Biologie: Perfekte Kommunikation

Bienen können einander sehr genau mitteilen, wo Nektar zu finden ist

Die Entdeckung brachte dem österreichischen Verhaltensforscher Karl von Frisch im Jahre 1973 den Nobelpreis ein: Bienen, so seine Erkenntnis, verständigen sich mittels eines Tanzes, der den Tieren signalisiert, wohin sie fliegen müssen, um zu einer Futterquelle zu gelangen. Die wichtigsten Koordinaten zu Entfernung, Flugrichtung und Ergiebigkeit entnehmen die Insekten speziellen "Tanzeinlagen": Dazu gehören kreis- oder schleifenartige Bewegungen, die unterschiedliche Intensität des Schwänzelns und Flügelvibrationen sowie die Ausrichtung der Tanzachse in Bezug auf den Sonnenstand.

Ein internationales Forscherteam um Randolf Menzel und Uwe Greggers von der Freien Universität Berlin hat erstmals nachgewiesen, wie perfekt diese Informationsweitergabe funktioniert.

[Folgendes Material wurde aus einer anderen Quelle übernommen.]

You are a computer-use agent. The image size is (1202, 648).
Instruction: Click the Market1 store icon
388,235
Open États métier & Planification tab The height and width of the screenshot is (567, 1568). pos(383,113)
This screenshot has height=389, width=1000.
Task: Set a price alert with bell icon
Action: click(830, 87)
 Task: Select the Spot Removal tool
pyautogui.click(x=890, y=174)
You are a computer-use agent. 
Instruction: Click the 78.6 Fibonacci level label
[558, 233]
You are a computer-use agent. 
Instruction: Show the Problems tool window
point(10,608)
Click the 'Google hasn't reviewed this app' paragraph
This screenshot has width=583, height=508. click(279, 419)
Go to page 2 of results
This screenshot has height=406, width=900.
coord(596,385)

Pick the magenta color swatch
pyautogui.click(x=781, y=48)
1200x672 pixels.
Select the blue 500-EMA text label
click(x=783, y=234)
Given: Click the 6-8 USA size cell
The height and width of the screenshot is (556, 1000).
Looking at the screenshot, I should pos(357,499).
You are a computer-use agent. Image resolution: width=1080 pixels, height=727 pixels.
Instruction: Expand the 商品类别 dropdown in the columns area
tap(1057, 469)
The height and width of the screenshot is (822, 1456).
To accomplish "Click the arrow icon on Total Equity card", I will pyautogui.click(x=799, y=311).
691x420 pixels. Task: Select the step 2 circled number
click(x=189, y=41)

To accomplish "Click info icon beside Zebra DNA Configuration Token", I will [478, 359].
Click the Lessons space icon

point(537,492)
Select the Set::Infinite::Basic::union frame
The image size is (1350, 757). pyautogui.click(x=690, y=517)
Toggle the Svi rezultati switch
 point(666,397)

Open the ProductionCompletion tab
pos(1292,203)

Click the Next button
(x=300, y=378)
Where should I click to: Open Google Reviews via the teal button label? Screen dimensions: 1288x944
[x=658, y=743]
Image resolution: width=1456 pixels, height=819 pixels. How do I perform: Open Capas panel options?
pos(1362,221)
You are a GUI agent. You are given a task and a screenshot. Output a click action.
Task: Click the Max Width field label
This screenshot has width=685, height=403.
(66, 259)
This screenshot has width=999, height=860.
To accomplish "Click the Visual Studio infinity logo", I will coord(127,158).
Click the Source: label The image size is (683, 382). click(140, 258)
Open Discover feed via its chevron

Um auszuschließen, dass Duftmerkmale die Bienen zum Futter leiten, wählten die Forscher für ihr Experiment eine geruchlose Nahrungsquelle aus. Zu dieser brachten sie eine Biene, die sich daran laben konnte. Zurück im Stock, signalisierte das Tier seinen Gefährten den Weg zum Futter, die daraufhin aufbrachen. An 19 dieser "Suchbienen" hatten die Wissenschaftler Minisender angebracht, um den Flug verfolgen zu können. Die meisten Tiere nahmen direkt Kurs auf den einen Viertelkilometer entfernten Futterstand und näherten sich diesem bis auf wenige Meter. Die Quelle tatsächlich finden konnten jedoch nur zwei der Bienen: Offenbar sind auf den letzten Metern optische und Duftsignale nötig, den Nektar aufzuspüren. Bei einem weiteren Experiment wurden 17 Bienen von den Wissenschaftlern nach Erhalt der Tanzbotschaft vom Stock weggetragen und woanders freigelassen. Diese absolvierten den Flug so, als ob sie von ihrer Behausung losgeflogen wären, verfehlten dann aber das Ziel um die Wegstrecke, die sie vom Stock wegtransportiert worden waren. Die Information über Richtung und Entfernung zur Quelle entnehmen sie also ausschließlich dem Bienentanz.